Era forse la seconda volta che entrava in quello squallido ufficio. Il carcere era di recente costruzione, eppure vi si respirava odore di paura, di terrore; era odore di morte e a questa non si fa mai l’abitudine. E lì la si respirava. Si respirava e se ne inalava il puzzo. Lì, era impossibile non ascoltare la morte dentro di sé.
Gargiulo rimase in piedi di fronte al direttore che, immerso in scartoffie impilate caoticamente, non si degnava nemmeno di guardarlo.
Riferì esattamente, parola per parola, le frasi che aveva sentito pronunciare dal detenuto della cella n. 57, ed aggiunse che, a suo parere, qualcosa gli suggeriva che avesse detto la verità.
Il direttore tirò su la testa per guardarlo in faccia. Probabilmente era la prima volta che lo vedeva. Senza togliere di bocca lo stuzzicadenti, peraltro arrossato dal sangue di un ascesso non curato, parve colpito dall’accento delle parole di Gargiulo, piuttosto che dal loro contenuto.
«Spaghetti, mafia e mandolino, eh?» Disse, continuando a trastullarsi la bocca con quel piccolo e nauseabondo pezzo di legno vittima ormai agonizzante di una miscela di pus e sangue.
Gargiulo era allibito.
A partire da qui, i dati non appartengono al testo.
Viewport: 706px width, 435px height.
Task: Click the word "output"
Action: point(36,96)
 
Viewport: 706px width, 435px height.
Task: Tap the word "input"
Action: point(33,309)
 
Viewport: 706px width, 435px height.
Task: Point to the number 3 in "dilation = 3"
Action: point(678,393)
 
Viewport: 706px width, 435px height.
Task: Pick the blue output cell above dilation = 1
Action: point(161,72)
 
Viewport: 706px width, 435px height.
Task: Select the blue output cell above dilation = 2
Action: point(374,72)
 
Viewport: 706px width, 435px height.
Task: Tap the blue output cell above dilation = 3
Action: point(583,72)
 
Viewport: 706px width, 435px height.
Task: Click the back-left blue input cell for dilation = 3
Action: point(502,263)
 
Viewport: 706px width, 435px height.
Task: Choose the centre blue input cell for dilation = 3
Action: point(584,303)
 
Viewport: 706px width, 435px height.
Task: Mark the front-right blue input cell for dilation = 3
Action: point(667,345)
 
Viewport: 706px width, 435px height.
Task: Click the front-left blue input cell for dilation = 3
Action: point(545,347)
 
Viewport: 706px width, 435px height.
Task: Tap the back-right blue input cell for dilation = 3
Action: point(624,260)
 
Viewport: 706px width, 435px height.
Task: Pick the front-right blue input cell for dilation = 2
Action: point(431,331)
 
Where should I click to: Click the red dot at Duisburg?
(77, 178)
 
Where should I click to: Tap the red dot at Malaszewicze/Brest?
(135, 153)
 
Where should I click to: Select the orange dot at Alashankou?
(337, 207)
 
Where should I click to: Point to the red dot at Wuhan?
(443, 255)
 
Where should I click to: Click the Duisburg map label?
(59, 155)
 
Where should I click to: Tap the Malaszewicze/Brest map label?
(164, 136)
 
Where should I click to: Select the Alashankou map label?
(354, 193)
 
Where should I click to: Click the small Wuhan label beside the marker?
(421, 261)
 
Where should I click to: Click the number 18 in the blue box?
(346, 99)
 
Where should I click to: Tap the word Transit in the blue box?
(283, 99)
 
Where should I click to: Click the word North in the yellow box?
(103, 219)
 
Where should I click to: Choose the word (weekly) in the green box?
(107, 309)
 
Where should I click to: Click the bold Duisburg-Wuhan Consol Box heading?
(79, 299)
Non sopportava quelle parole nei confronti degli italiani, ma ora non riusciva a prendersela. Era piuttosto impressionato da quello che stava davanti ai suoi occhi. In quella immagine, vedeva la sua stessa fine, il suo destino, il suo futuro. Era una immagine disgustosa, che rifletteva ciò che quell’uomo era diventato. Abbrutito, nefando, carico di disumanità, intossicato da quell’odore… odore di morte!